READING PASSAGE:
——
Batteries and solar panels are the usual sources of power for mobile devices. Batteries, of course, need recharging and solar panels only work when there's sufficient light. What if a device could harvest energy in a different way, perhaps by absorbing metal ions from an external source. Now, researchers, James Pikul and colleagues, at the University of Pennsylvania have developed a technology that hybridizes the pros of batteries and energy harvesting systems to give them a metal-air scavenger" that works like a battery making and breaking bonds to generate electricity but replenishing itself by tapping into the inherent energy of the chemical bonds between metal ions and the air around the device.
The device has a PTFE-coated platinum on carbon electrode as cathode; PTFE is the synthetic "non-stick" polymer, polytetrafluoroethylene. Underlying this is a hydrogel electrolyte. The device is then place on a metal surface as the anode and it harvests metal ions, oxidizing the surface of the metal, and generating electricity. A robotic device can be self-powered by harvesting the metal ions from an aluminum, zinc, or steel surface on which it sits, leaving a thin oxidized layer in its wake just a few micrometers deep.
——
[Records from a collection]
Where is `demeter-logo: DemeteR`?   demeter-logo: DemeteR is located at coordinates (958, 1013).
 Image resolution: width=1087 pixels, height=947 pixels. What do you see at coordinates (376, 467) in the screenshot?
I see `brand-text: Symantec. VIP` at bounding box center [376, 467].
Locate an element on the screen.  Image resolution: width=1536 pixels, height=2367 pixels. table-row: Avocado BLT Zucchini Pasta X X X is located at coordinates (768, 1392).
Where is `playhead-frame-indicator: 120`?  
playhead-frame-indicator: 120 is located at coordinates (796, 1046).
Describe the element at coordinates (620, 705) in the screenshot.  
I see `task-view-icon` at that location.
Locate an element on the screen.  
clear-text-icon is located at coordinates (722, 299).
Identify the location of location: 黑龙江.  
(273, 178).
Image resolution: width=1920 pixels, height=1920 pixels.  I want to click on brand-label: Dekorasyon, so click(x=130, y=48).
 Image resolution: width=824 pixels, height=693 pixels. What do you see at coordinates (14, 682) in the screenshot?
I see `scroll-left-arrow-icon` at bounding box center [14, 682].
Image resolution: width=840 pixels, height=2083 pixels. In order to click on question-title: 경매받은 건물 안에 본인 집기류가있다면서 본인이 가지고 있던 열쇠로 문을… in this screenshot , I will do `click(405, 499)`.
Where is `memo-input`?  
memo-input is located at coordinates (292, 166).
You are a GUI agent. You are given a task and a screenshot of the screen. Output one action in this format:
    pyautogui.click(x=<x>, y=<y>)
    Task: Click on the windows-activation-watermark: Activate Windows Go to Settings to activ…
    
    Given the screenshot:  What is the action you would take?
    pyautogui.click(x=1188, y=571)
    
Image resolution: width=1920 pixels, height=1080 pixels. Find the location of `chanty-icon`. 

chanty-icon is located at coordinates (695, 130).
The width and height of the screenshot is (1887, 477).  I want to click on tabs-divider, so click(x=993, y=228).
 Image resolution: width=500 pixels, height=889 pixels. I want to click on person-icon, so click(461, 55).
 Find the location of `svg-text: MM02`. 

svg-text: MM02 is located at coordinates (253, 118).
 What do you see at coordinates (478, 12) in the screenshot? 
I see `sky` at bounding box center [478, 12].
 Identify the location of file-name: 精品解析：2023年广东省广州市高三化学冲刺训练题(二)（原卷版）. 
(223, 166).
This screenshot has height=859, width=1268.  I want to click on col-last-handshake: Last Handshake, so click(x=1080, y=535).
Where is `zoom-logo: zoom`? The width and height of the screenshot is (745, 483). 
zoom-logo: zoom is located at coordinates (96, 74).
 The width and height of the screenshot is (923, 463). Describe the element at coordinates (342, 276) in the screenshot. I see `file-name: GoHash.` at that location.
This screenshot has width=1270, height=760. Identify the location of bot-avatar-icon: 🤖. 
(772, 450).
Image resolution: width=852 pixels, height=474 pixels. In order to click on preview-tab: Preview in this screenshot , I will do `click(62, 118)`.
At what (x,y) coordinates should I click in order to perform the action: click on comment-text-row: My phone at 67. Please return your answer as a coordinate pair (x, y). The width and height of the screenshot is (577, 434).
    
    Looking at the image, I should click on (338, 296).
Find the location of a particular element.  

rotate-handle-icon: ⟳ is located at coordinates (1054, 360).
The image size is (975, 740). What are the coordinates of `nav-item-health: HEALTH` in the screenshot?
——
EXERCISE A:
Name every metal surface that the passage on the metal-air scavenger says a robotic device can harvest metal ions from.
EXERCISE B:
Continue the passage on the metal-air scavenger from its final sentence.

RESPONSE BOX A:
Aluminum, zinc, steel

RESPONSE BOX B:
The prototype device has a power density ten times higher than any current energy-harvesting technology and thirteen times the energy density of a conventional rechargeable lithium-ion battery. The researchers muse that their device might ultimately be used to power robotic systems that essentially scavenge and "eat" metal from their environment to keep themselves powered up. The inverted relationship between computing performance and energy storage makes it difficult to keep tiny devices such as robots the size of insects powered up. Shrink the battery the power tails off too much so that a device might only function for a minute before running out of power, explains Pikul. A bigger battery does not solve the problem as it simply adds weight and bulk to what was meant to be a tiny device.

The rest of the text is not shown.